The Greens’ campaigning is perpetual. The day we spoke, Chandler-Mather was going doorknocking again.
Interestingly, while most of the focus in the current standoff over housing policy has been on the Greens’ demands for a rent freeze, the party’s platform also includes more widely accepted measures – such as changing the tax system that currently gives huge breaks to investors.
The Greens would phase out negative gearing for people with more than one investment property and completely scrap capital gains tax concessions on investment properties, which overwhelmingly go to top income earners.
Analysis commissioned by the Greens from the independent Parliamentary Budget Office, released last November, found the top 10 per cent reap more than half the benefit of negative gearing and capital gains tax. Indeed, they claim more in capital gains tax deductions than the remaining 90 per cent combined, the PBO found.
Forgone revenue from the two tax concessions was $8.5 billion in 2021-22, and growing fast. It would be more than $20 billion a year within a decade.
Labor used to favour winding back these tax concessions, too.
Under Bill Shorten’s leadership, the policy was to limit negative gearing to new builds and to reduce the capital gains discount on property from 50 to 25 per cent. But after Labor lost in 2019, it abandoned those positions – a mistake in Samaras’s view, given the electorate’s increasing concern about housing costs.
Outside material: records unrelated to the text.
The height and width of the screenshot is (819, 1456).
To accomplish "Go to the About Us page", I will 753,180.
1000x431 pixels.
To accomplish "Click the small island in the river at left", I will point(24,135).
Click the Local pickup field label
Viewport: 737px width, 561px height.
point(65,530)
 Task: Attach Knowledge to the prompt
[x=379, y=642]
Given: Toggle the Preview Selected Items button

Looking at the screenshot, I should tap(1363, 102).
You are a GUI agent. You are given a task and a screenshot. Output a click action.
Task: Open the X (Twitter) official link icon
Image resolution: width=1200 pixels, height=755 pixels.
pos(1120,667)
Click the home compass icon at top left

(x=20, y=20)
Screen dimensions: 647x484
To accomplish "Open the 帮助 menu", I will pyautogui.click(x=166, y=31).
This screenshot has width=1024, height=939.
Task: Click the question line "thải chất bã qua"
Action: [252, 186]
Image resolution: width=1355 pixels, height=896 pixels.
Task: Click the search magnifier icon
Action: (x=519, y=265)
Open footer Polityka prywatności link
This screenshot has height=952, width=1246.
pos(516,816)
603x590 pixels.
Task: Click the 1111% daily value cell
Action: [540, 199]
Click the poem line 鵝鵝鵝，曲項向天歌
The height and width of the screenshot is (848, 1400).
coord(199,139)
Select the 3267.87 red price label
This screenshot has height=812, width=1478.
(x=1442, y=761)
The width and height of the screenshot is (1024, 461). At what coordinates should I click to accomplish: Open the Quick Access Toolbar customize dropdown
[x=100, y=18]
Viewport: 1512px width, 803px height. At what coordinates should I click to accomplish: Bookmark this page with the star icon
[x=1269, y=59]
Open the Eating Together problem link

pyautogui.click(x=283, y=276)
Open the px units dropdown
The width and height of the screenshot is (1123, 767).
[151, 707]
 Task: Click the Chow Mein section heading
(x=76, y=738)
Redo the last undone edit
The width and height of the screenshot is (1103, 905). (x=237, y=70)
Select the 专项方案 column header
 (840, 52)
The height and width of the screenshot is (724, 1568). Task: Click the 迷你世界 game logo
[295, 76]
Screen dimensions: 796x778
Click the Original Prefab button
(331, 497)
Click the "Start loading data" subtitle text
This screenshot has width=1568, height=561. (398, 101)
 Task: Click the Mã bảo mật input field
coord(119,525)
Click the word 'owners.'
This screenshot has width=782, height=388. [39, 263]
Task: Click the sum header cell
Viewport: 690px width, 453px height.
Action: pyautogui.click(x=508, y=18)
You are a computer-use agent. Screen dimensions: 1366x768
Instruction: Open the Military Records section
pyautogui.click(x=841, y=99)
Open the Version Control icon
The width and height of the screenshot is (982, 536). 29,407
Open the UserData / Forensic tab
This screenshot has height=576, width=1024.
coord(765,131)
The shift away from the major parties in seats with a significant cohort of renters was not “in full flight” at the last election, he says, “but it was just one election cycle away”.
So Labor had the right policy, but at the wrong time?
“Yep. The Greens’ proposition – and part of Labor’s membership’s position – to remove negative gearing for people who own more than one investment property, is pretty popular,” he says.
This suggests that the current political standoff over the HAFF, even if Labor eventually gets it through, will not be the end of the issue for many of its core constituents. It’s likely that the party will face growing internal pressure to do something, at least, on tax breaks.
Meanwhile, there is every reason to expect the housing crisis to worsen between now and the next election, exacerbated by record immigration and a shortage of new supply.
And in vulnerable seats all over the country, the Greens’ gathering army of campaigners will be knocking on rented doors.